Here, the probe device 20 is a multi-probe head 2
4. A multi-probe head moving means 25 and a multi-probe head movement control means 26 are provided.

As shown in the back view of FIG. 4, the multi-probe head 24 has the probes 28 arranged in a square shape around the back surface of the pin board 27 at regular intervals, for example, at intervals of 2.54 mm. . This is, for example, as shown in FIG. 5, a plurality of IC chips having the same size and the same shape.
Printed wiring board with bonding pads 30 of the same pattern formed on each IC chip mounting part to mount 29
This is suitable for inspecting the wiring 32 of 31. That is, all the probes 28 come into contact with all the bonding pads of one bonding pad group 30.

Further, the multi-probe head moving means 25 is configured to move the multi-probe head 24 on the printed wiring board 31 in the vertical, horizontal, and height directions. In FIG. 3, reference numeral 33 denotes an arm constituting a part of the multi-probe head moving means 25.

The multi-probe head movement control means 26 is configured to control the multi-probe head movement means 25 to move the multi-probe head 24 and bring the probe 28 into contact with the designated measurement point.

Further, the control computer 21 includes a wiring design data storage unit 34,
The configuration is provided with measurement point indicating means 35 and wiring quality judgment means 36.

Here, the wiring design data storage means 34 stores the design data of the wiring 32, for example, the number and the coordinates of the IC chips 29, the number and the coordinates of the measuring points related to the individual wirings 32, the characteristic impedance, and the line between the measuring points. It is configured to be able to store the length, the connection order of the measurement points, and the like.

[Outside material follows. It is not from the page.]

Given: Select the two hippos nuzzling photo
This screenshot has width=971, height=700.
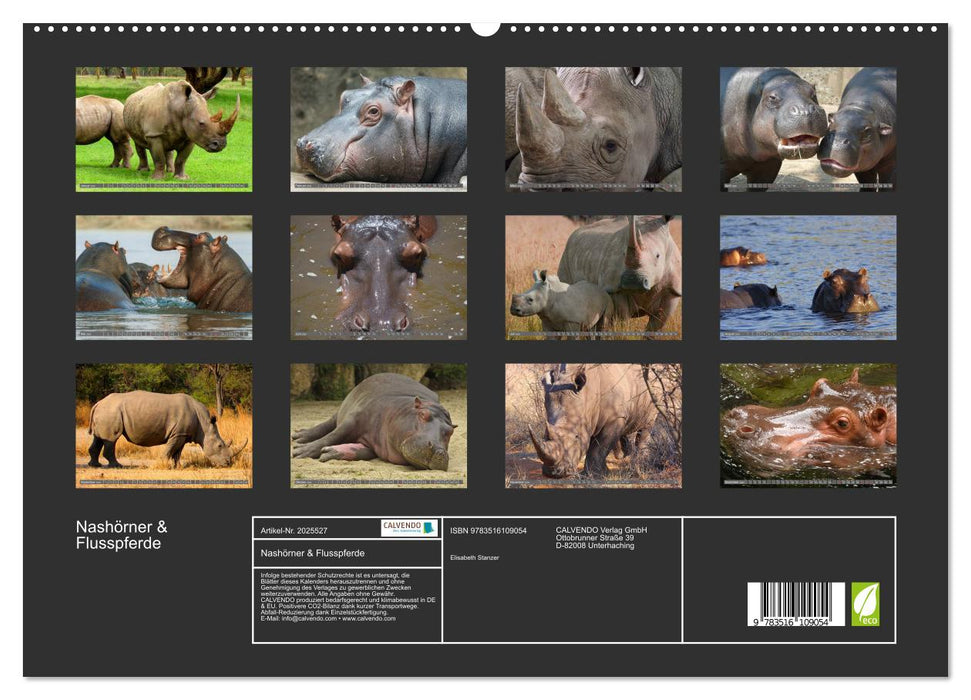Looking at the screenshot, I should click(808, 129).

The measurement point indicating means 35 is a wiring forming data storage means.
Based on the design data of the wiring 32 stored in 34, the measuring point is instructed to the multi-probe head movement control means 26 of the probe device 20, and the coaxial multiplexer 22 and the TDR measuring device 23 are controlled to The TDR measurement is performed every time.

That is, under the control of the measurement point designating means 35, the coaxial multiplexer 22 sequentially selects one probe 28 from a large number of probes 28, and selects the selected probe 28 and the TDR measuring device 23.
And are configured to be connected. In addition, TDR measuring instrument 2
3 is also controlled by the measuring point indicating means 35, and in synchronization with the selecting operation of the coaxial multiplexer 22, the selected probe 28
Is configured to the step pulse S _A is applied, it can be measured waveform of the reflected wave S _B respect.

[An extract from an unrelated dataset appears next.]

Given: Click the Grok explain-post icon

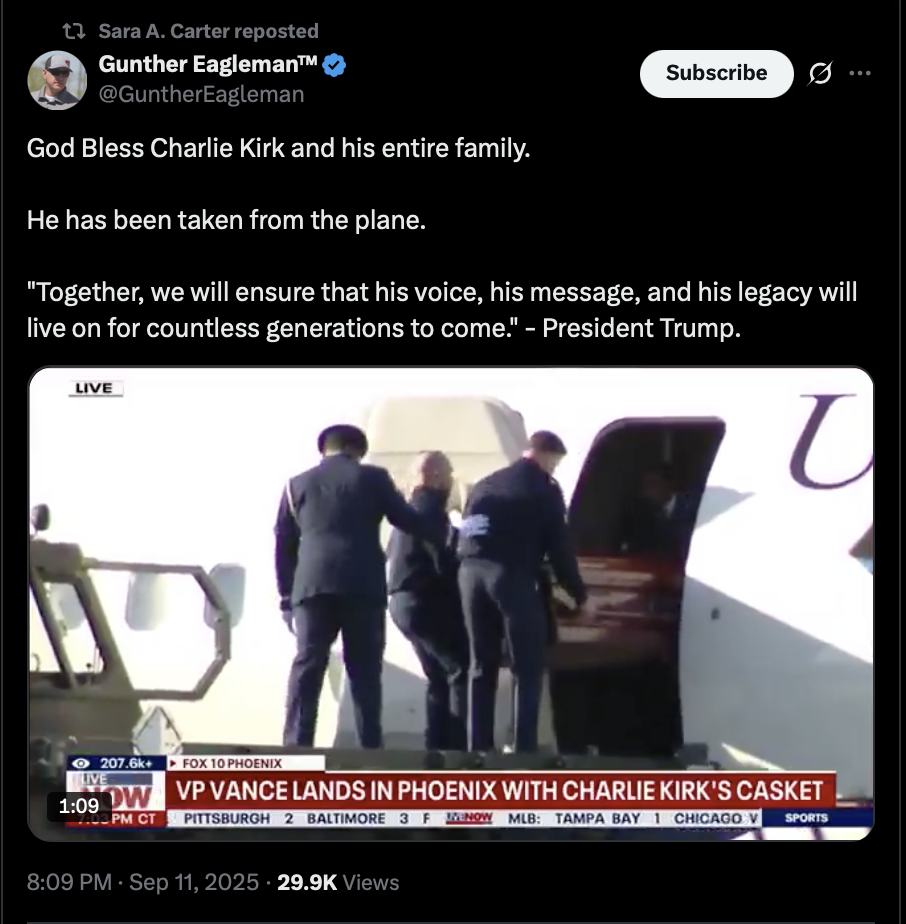Looking at the screenshot, I should [x=820, y=73].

The wiring quality determination unit 36 of the control computer 21 takes a waveform of the reflected wave S _B which TDR meter 23 has measured, wiring analyzes this stored results of this analysis in the wiring design data storage means 34 32 The configuration is such that the quality of the wiring 32 can be determined based on the design data.

Per operations of the embodiment examples, I. Inspection procedure, II. Will be described separately terms to the reflected wave S _B of the waveform (line quality judgment process).

I. Inspection Procedure The inspection of the wiring 32 is performed by the following procedure.

(1) The measurement point indicating means 35 is a wiring design data storage means 34
A measurement point is instructed to the multi-probe head movement control means 26 of the probe device 20 on the basis of the design data of the wiring 32 stored in the probe device 20, and the probe 28 is brought into contact with the measurement point.

(2) The measuring point indicating means 35 controls the coaxial multiplexer 22 and the TDR measuring device 23 to perform the TDR measurement for each measuring point.

(3) Wiring quality determining unit 36, captures the waveform of the reflected wave S _B which TDR meter 23 has measured, analyzes the design data of the analysis results wiring design data storage unit 34 is stored in the wiring 32 Then, the quality of the wiring 32 is determined.

(4) Repeat the above operation.

II. Whether the reflected waveform (line quality determination method) of S _B is defective wiring 32 is determined by the waveform of the reflected wave S _B. Therefore, hereinafter, an example in which the wiring 32 has a pattern as shown in FIG.
When there is no defect in the wiring 32 and (2) when the wiring 32 has a defect, what kind of waveform is measured will be clarified.

In the drawing, a, b, c, and d are measurement points (through holes), respectively, and 37 is a measurement reference cable having a characteristic impedance of 50 [Ω].

(1) FIG. 7 A~D If there is a defect in the wiring 32 is a waveform of the reflected wave S _B obtained when defective lines 32 shown in Figure 6 does not exist. In addition,
7A to 7D, the vertical axis is the reflection coefficient ρ, and the horizontal axis is the time axis. Hereinafter, the same applies to the figures showing waveforms.

Seventh Figure A shows the waveform of the reflected wave S _B when contacting the probe 28 to a point. In the waveform, a step 38 indicates reflection at point a, and a step 39 indicates reflection at point d. That is, the α portion is due to the reflected wave of the measurement reference cable 37, and the β portion is due to the reflected wave from the point a to the point d. Since the reflection coefficient of the γ portion is “+1”, the impedance after point d indicates that the impedance is infinite.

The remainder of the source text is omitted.